Along the bottom of the display are the usual indicators for shutter speed, aperture, exposure compensation and shots remaining in continuous mode. There's an unusual number of indicators associated with flash operation, thanks to the sophistication of Sony's flash offerings. There's the usual flash exposure compensation and flash-charging indicators, but also icons showing wireless flash (WL) and high-speed sync (H) operation. Since the Sony A850 has no internal flash, all flash functions require the use of an external flash, with a number of Sony models to choose from. To use the wireless flash triggering and control option, you need to have one of the top-end HVL-58AM models mounted on the camera to control the remote units, but all currently-manufactured Sony flash units can work as wireless remotes. All current Sony flash units are also capable of high-speed (also called "FP") synchronization, allowing flash exposures at any shutter speed the camera is capable of.

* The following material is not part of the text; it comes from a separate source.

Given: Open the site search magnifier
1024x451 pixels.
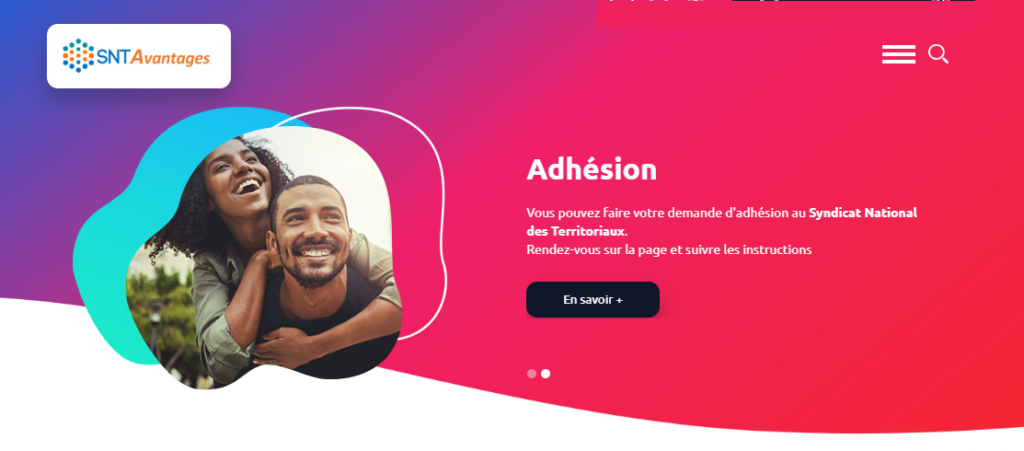Looking at the screenshot, I should 938,54.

There's one additional indicator in the Sony A850's viewfinder that we particularly like: In the lower right-hand corner, there's what amounts to a little bar graph that's active whenever the SteadyShot image stabilization is in use. This shows how much camera shake the SteadyShot system is currently seeing. By waiting for the fewest bars to be displayed, you can pick a moment when shake is at its minimum, giving the SteadyShot system the best chance at completely compensating for it. This strikes us as quite handy, and is a feature we wish were available with lens-based IS systems. We'd wager that intelligent use of this display could add a good stop or so to minimum shooting speed, and could help the effective performance of the Sony A850's IS system.
User-Interchangeable Focusing Screens
There are three different focusing screens available for the Sony A850:
- Type G - The default screen, a good trade-off between brightness and focus discrimination
- Type M - A "Super Spherical Acute Matte" screen. This screen provides much sharper discrimination between in-focus and out-of-focus conditions, but at the cost of some brightness. It's only intended for use with lenses having maximum apertures of f/2.8 or greater.

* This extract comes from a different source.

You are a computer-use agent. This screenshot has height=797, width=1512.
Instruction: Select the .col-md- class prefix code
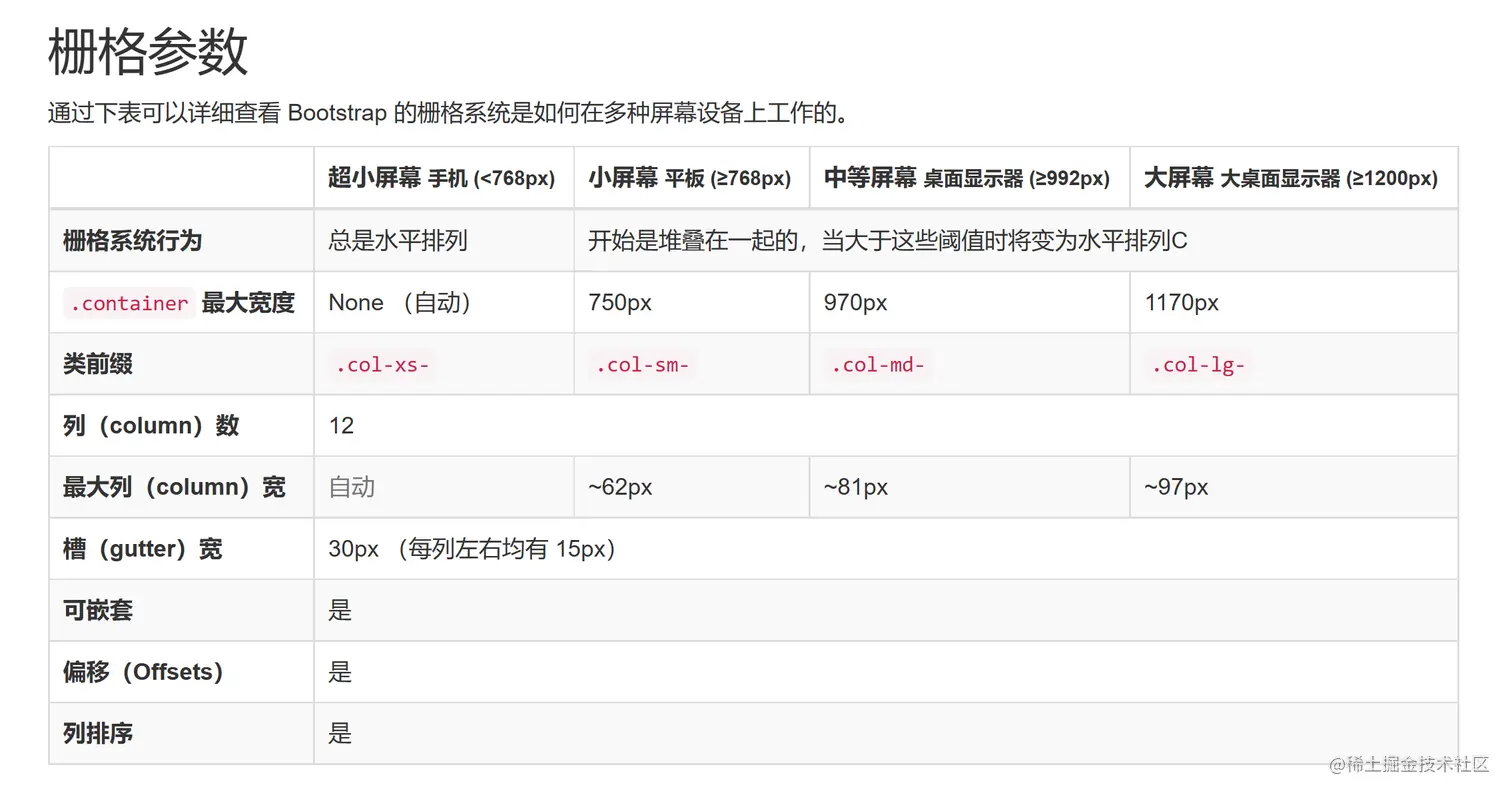tap(878, 365)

- Type L - This screen is the same brightness as the default Type G type, but provides a grid to help with horizontal/vertical alignment or rule-of-thirds composition.
Viewfinder Test Results
Good accuracy from the optical viewfinder. The A850 does not support Live View on the LCD.
The Sony Alpha A850's optical viewfinder showed about 98 percent coverage accuracy with our Sigma 70mm f/2.8 prime lens, matching Sony's claim of 98 percent accuracy. This is good for a semi-pro digital SLR, and matches Sony's specification. (Note that we measured about 99% coverage for the A900 with the same lens, so the difference is not that great.) Sony chose not to offer a Live View mode on the A850, since Sony's Live View system would have required a smaller, dimmer pentamirror design.